* Your objective:
Exact copy, no pictures: repeat the data that follows.

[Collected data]
+===+
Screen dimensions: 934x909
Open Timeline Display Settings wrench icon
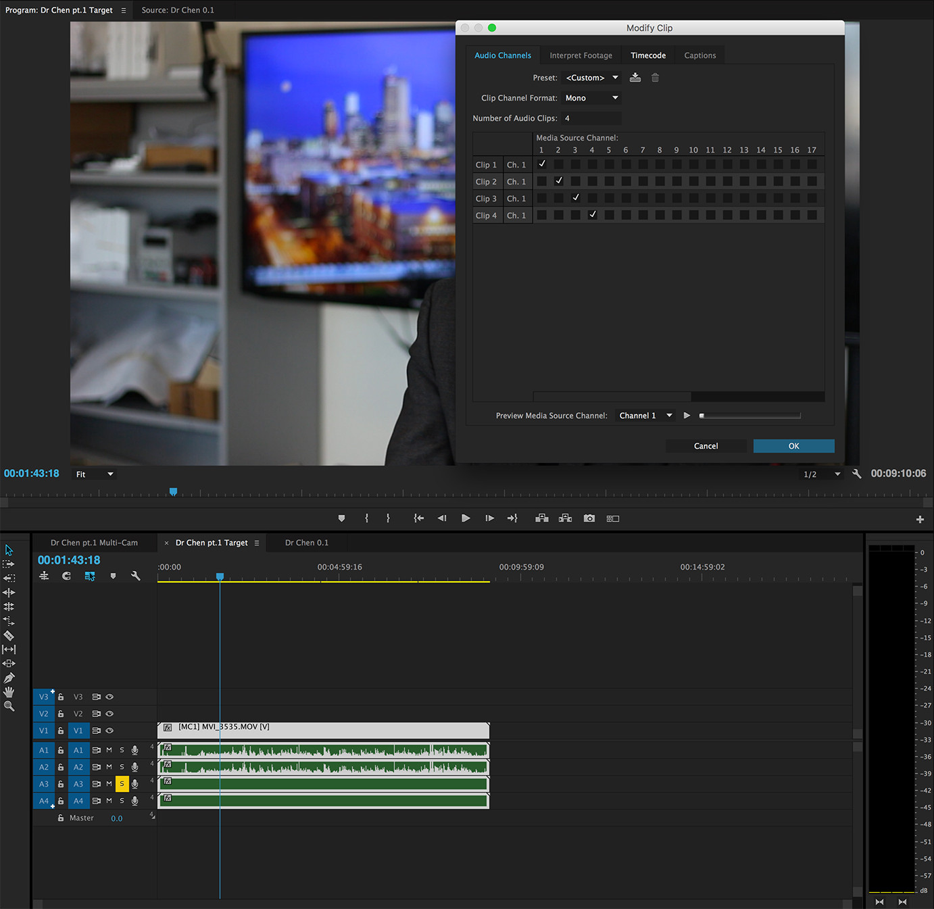(135, 576)
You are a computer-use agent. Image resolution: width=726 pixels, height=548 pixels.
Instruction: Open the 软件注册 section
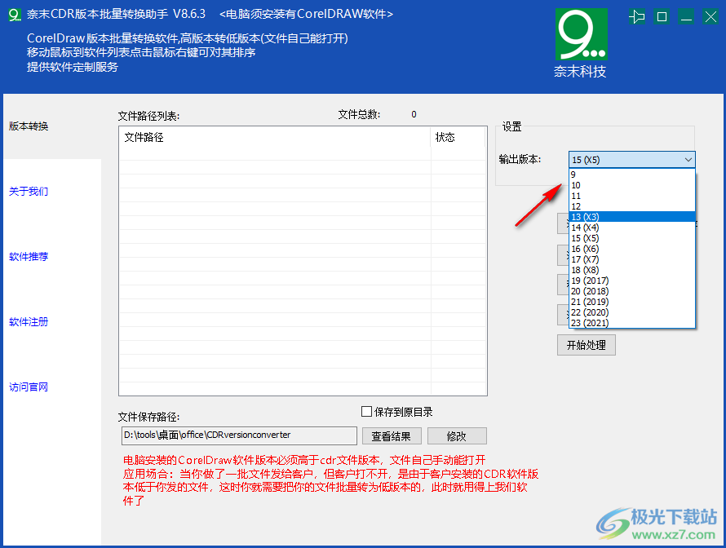coord(28,322)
+===+
* Response box:
Screen dimensions: 934x909
Open Timeline Display Settings wrench icon
(135, 576)
You are a computer-use agent. Image resolution: width=726 pixels, height=548 pixels.
Instruction: Open the 软件注册 section
coord(28,322)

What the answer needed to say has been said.